Vou escrever uma coisa que nunca tinha escrito antes. Não sei se me sinto confortável com o facto. É difícil. Um dia acordamos e somos tomados pela evidência. A evidência quando acontece é muito forte. Para além de forte, a evidência é difícil O que é que não é difícil nos dias de hoje? Não é desculpa. Vou escrever e pronto. Isto não é nada mais do que uma folha e o que tenho é uma caneta de tinta preta. A tinta azul arrepia-me. É estranho sentir-me arrepiado por uma cor, mas não tenho de ser uma pessoa normal que não se arrepia com nada. Um tom tem força para destruir um osso. As pessoas não percebem. Ou melhor, algumas pessoas não percebem. Digo sempre isto. Vou escrever e pronto, não posso adiar mais. Porque acordo todos os dias com essa evidência e sei que se continuar a desprezá-la vou acabar por dar em doido. Não sou uma pessoa normal, mas também não sou doido. Às vezes as coisas não são só a preto e branco, mas não quero entrar por aí, porque tenho mesmo de escrever isto. Ainda não me sinto confortável. Não é nada fácil, é difícil. Acho que tenho de começar por algum lado, andar à volta da questão, aproximar-me aos poucos. Não posso simplesmente expôr a situação e pronto, já está. Não funciona assim. Não é que acredite que alguém um dia leia isto. Não escrevo para outras pessoas, escrevo só para mim. Só quero que um dia, quando voltar a ler, sinta que fui verdadeiro. Hoje em dia pode-se ser verdadeiro e não se achar verdadeiro. Sonho muito com isso, com construções e montagens. Pessoas que se montam com peças de várias categorias. Deus, qualidade, idade, estatura, estatuto. As peças nunca mais acabam. Os sonhos são estranhos. Porque será que sonhamos?
Estou a empatar. Escrevi um parágrafo e não disse nada.

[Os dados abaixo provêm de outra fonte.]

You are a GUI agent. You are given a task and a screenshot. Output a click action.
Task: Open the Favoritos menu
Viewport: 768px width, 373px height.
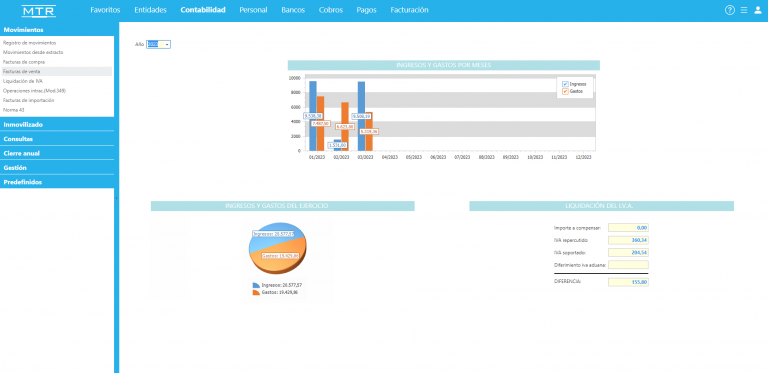[x=105, y=10]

Isto é mais difícil do que parece.
Vou começar.
Um dia (não interessa quando) estava na paragem de autocarro junto a Clerk Street. O céu tinha algumas nuvens mas fazia sol. Estava sentado na paragem a levar com sol na cara. Sentia-me quente. Abri o casaco. Vi as horas e não era tarde. Não queria que o autocarro chegasse porque estava bem ali, mas depois lembrei-me que tinha de ir ver o mar e que isso era uma decisão inflexível. Tenho uma teoria. Quando pensamos que uma coisa acontece torna-se muito mais difícil que esta aconteça. É uma teoria estúpida que congeminei quando tinha onze anos e não queria ter aulas. Pensava que as professoras tinham furado um pneu a caminho da escola, ou que a canalização ia rebentar e teríamos de evacuar a sala. Nunca aconteceu nada e então percebi que era inútil mudar o mundo. Já não sou assim, mas às vezes ainda penso da mesma maneira. Os truques são eternos. Estava sol e pensava para mim mesmo que o autocarro tinha ficado preso no trânsito ou que tinha havido um acidente nada grave mas terrivelmente chato na estrada, não permitindo a sua passagem. O autocarro apareceu. Sorri.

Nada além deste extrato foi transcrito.